Tuesday 6
Systemic Integrated Resilience and Adaptation Planning
Ariella Helfgott, Joost Vervoort, Meghan Bailey
› 11:35 - 12:30 (55min)
› JOFFRE 1-1
Adaptable scope: scenarios to guide diverse decision pathways in multi-level, multi-actor social-ecological systems
Joost Vervoort  1@  , Philip Thornton, Polly Ericksen, Patti Kristjanson, Christine Jost, Ariella Helfgott  2@  , Mario Herrero, Amanda Palazzo, Wiebke Foerch, Kasper Kok, Daniel Mason-D'croz, Petr Havlik@
1 : University of Oxford (UK)  (Oxford)  -  Website
2 : Environmental Change Institute, University of Oxford  (ECI)  -  Website
Environmental Change Institute School of Geography and the Environment South Parks Road Oxford -  Royaume-Uni

Asking “adaptation to what?” - understanding the context for adaptation - is essential for decision-making that aims to increase adaptive capacity in social-ecological systems. The approach of using multiple plausible scenarios can be used as a tool to help decision-makers scope out future uncertainties that may challenge adaptive capacity. However, when scenarios are developed with and for a wide range of actors across system dimensions and levels, the question of what the relevant scope for such scenarios should be becomes challenging. We present the results from scenarios development and use processes by the CGIAR programme on Climate Change, Agriculture and Food Security in the context of adaptation to climate and socio-economic change in five global regions: East Africa, West Africa, South Asia, Southeast Asia and Latin America.We have applied a combination of explorative qualitative/quantitative multi-stakeholder scenarios development (to explore contexts for adaptation) and normative back-casting (to generate adaptation pathways) with stakeholders from different sectors and at different system levels.Two strategies were used: 1) a centralized strategy of bringing a range of actors together at the regional level to explore new collaborative actions for improved adaptive capacity and 2) the application of scenarios to the guidance of specific existing decision pathways (policies, investments). The strengths and drawbacks of both strategies will be discussed.
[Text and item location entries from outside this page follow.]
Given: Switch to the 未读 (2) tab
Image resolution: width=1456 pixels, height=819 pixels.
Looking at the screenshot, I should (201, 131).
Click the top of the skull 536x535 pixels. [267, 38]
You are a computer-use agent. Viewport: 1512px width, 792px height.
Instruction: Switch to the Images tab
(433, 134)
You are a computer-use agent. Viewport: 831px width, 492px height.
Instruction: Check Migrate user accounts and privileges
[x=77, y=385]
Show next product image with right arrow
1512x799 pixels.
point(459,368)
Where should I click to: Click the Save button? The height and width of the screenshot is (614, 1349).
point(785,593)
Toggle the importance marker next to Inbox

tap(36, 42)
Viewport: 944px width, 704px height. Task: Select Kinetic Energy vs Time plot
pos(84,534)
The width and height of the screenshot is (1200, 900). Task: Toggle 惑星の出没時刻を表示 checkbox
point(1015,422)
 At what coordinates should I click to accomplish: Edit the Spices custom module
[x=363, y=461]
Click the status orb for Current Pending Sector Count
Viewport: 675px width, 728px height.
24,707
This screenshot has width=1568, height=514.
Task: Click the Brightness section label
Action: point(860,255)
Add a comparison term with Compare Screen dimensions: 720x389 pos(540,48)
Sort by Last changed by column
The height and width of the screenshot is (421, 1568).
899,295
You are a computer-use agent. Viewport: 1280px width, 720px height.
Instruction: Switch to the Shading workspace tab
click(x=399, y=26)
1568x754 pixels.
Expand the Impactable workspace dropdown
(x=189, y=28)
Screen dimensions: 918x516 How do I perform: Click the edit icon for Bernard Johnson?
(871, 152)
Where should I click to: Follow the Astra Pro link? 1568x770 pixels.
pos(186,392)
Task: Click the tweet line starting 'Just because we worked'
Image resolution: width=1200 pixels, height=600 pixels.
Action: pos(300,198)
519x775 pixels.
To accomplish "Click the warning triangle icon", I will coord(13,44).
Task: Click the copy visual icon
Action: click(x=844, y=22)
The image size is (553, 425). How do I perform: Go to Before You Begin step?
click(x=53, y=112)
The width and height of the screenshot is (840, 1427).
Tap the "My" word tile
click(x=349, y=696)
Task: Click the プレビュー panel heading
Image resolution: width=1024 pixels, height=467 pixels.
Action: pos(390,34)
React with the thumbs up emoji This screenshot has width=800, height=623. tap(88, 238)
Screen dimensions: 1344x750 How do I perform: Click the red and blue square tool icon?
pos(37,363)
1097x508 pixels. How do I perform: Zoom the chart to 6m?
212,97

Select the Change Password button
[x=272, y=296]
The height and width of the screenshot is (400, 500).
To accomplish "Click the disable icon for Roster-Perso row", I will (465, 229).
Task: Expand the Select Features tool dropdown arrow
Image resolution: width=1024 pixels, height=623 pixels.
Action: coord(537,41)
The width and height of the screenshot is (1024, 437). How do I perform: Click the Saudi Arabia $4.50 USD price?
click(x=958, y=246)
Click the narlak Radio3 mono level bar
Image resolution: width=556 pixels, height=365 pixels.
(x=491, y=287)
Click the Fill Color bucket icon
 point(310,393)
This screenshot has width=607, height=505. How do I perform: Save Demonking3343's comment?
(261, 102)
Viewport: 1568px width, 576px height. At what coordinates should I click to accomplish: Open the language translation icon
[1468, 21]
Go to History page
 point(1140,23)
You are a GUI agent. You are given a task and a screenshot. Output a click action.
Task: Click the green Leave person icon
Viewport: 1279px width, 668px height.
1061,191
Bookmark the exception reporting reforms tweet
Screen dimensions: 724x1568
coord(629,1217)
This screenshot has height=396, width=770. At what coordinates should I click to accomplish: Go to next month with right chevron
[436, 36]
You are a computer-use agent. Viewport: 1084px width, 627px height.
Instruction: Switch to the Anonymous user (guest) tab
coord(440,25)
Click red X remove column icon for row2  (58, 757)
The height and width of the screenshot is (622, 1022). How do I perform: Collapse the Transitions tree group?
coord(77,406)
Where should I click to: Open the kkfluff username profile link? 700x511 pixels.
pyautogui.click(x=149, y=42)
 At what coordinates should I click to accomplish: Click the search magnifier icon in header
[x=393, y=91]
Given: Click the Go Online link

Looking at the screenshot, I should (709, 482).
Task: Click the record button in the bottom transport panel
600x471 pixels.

For the second approach, scenarios were adapted by different actor groups to ensure their salience in specific decision contexts, for instance in various sectors or at the national to local level.We will focus on the example of adapting scenarios to provide a relevant scope for national to local decision-making on increasing adaptive capacity in the Systemic Integrated Adaptation program presented in the “Systemic Integrated Resilience and Adaptation Planning” panel. We will include a participatory element to experiment with the presented method.